# Resucitar Sony ericsson w200



## cmarino (Dic 6, 2009)

Hola a todos.

Mi sony ericsson de una momento a otro dejo de funcionarle el teclado, excepto los numeros 7,8,9 joystick arriba e izquierda. Si alguien tiene informacion de como puedo recuperar el telefono le agradeceria.

Muchas gracias


----------



## Tomasito (Dic 6, 2009)

Limpialo con alcohol isopropílico y un cepillo de dientes (Primero desarmalo todo), también limpiá la parte de los contactos donde se conecta el teclado (que es "extraible") con la placa del teléfono.


Saludos.


----------



## cmarino (Dic 6, 2009)

Sizas, ya lo hice, y sigue igual. Que mas puedo hacer?


----------



## Tomasito (Dic 6, 2009)

Tenés otro w200, k300 o k310 para probar a ver si les funcionan los teclados a tu w200? En esos modelos usan el mismo teclado si no me equivoco.
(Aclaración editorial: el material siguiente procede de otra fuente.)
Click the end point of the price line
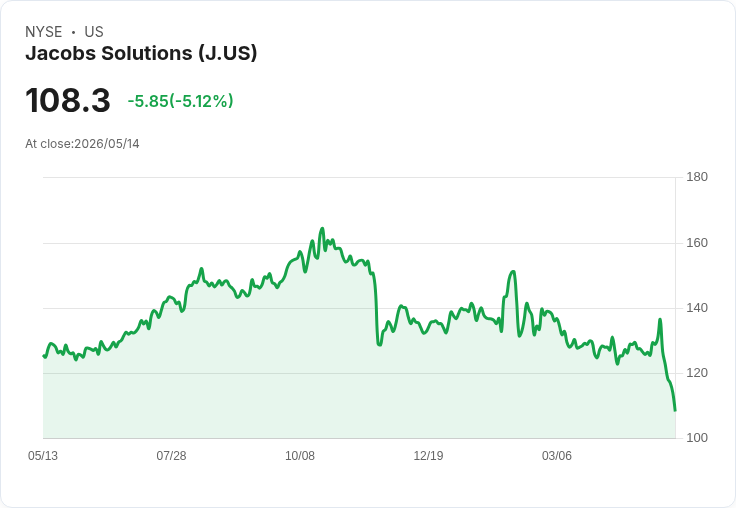Screen dimensions: 736x508 tap(675, 410)
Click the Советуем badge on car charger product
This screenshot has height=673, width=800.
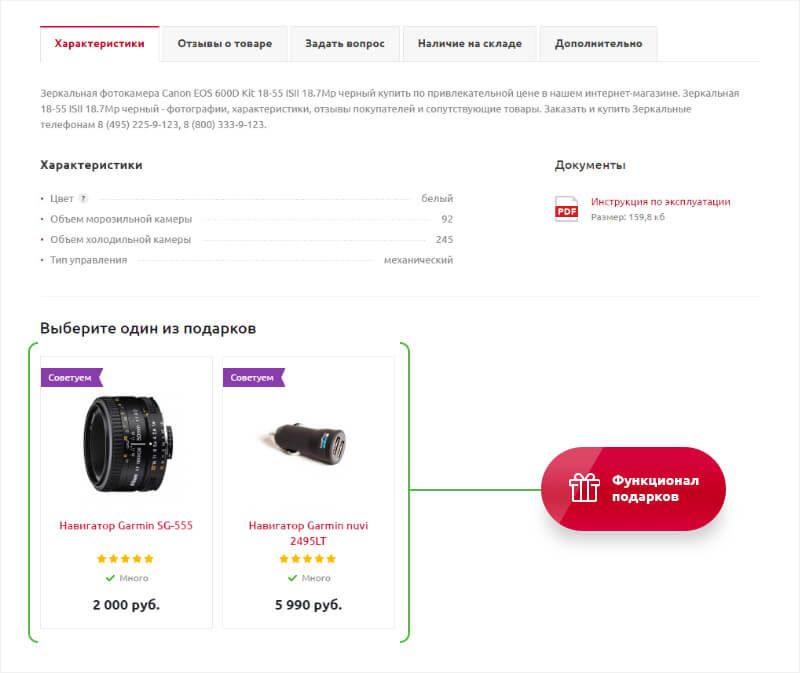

El joystick también podrías probarlo, pero cuidado cuando desoldás y soldás porque es smd y es fácil romper las pistas del pcb.

El Joystick debe salir alrededor de 2 dolares y el teclado 3 a 5 dolares, no son repuestos caros.


----------



## atb29 (Ene 22, 2010)

busca en un foro de sonyericsson y vete a soluciones de hardware para w200
 tienes que hacer unos puentes y te trabaja


----------



## kaká_2008 (Ene 25, 2010)

puede que sea el teclado..aunque no creo..lo mas comun es que sean los cristales..
en cuanto al joystick es una basura que lo tenes que cambiar con mucho cuidado..
saludos!


----------